**EXERCISE:**
Retype the line with "The image size is (831, 397)." exactly. Then retype every line after it through the end of the entries below, and nothing more, leaving out pictures.

**DATA SECTION:**
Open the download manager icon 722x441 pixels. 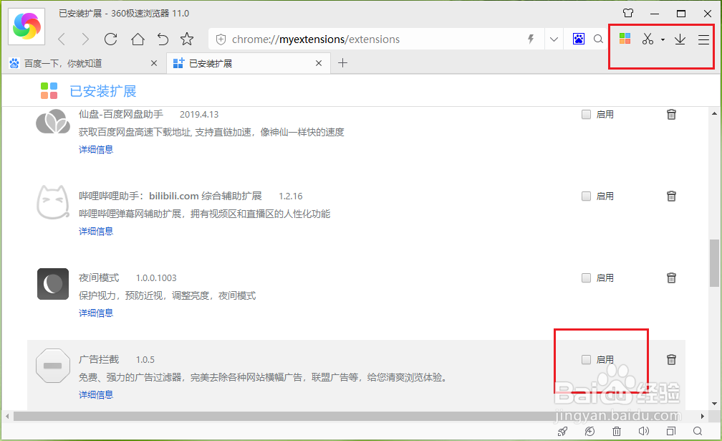coord(679,39)
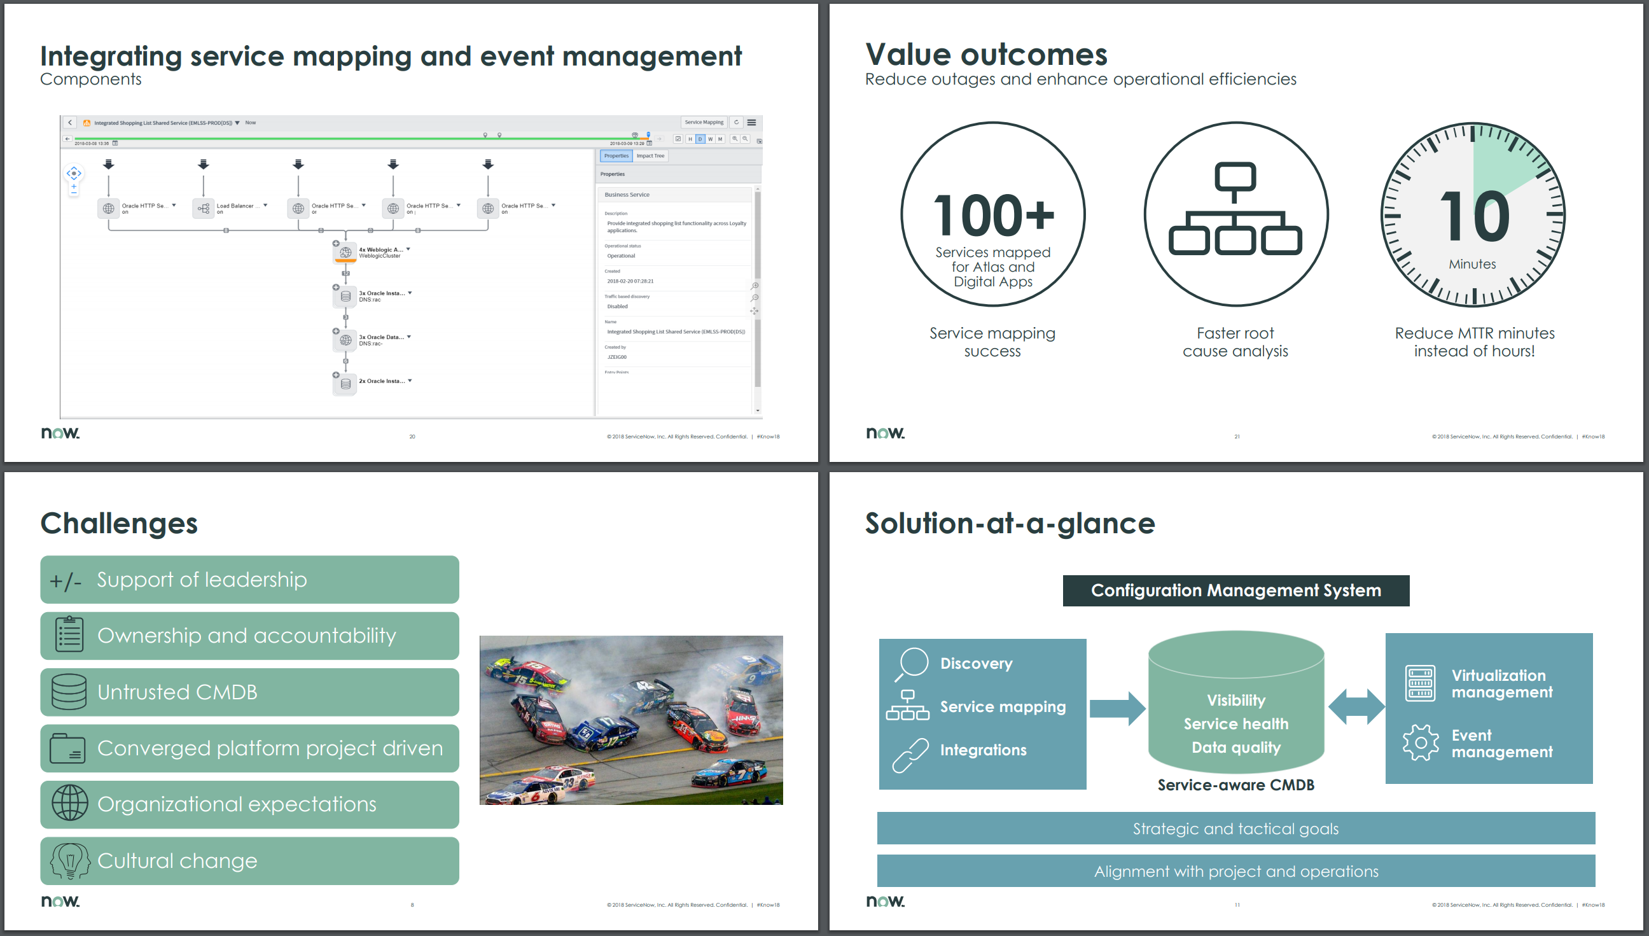
Task: Click the blue marker on the timeline
Action: click(x=648, y=135)
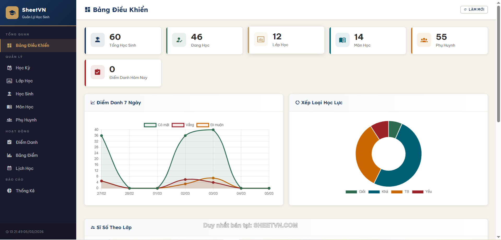501x240 pixels.
Task: Click the Tổng Học Sinh card icon
Action: [97, 40]
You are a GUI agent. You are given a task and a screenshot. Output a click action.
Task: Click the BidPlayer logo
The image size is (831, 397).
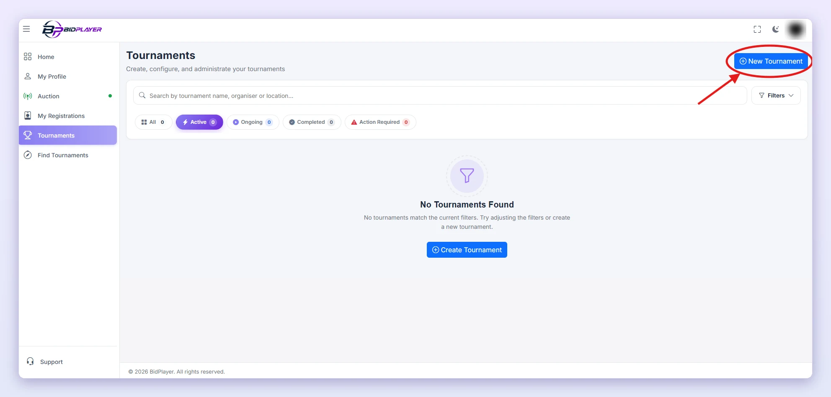pos(72,29)
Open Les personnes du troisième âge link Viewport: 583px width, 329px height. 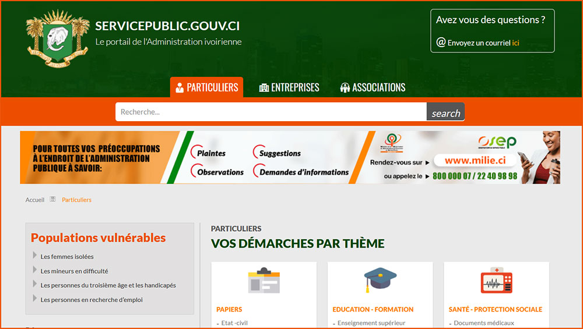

**SOLUTION FOR THIS PROBLEM:**
The image size is (831, 397).
pos(72,29)
Open Les personnes du troisième âge link Viewport: 583px width, 329px height. 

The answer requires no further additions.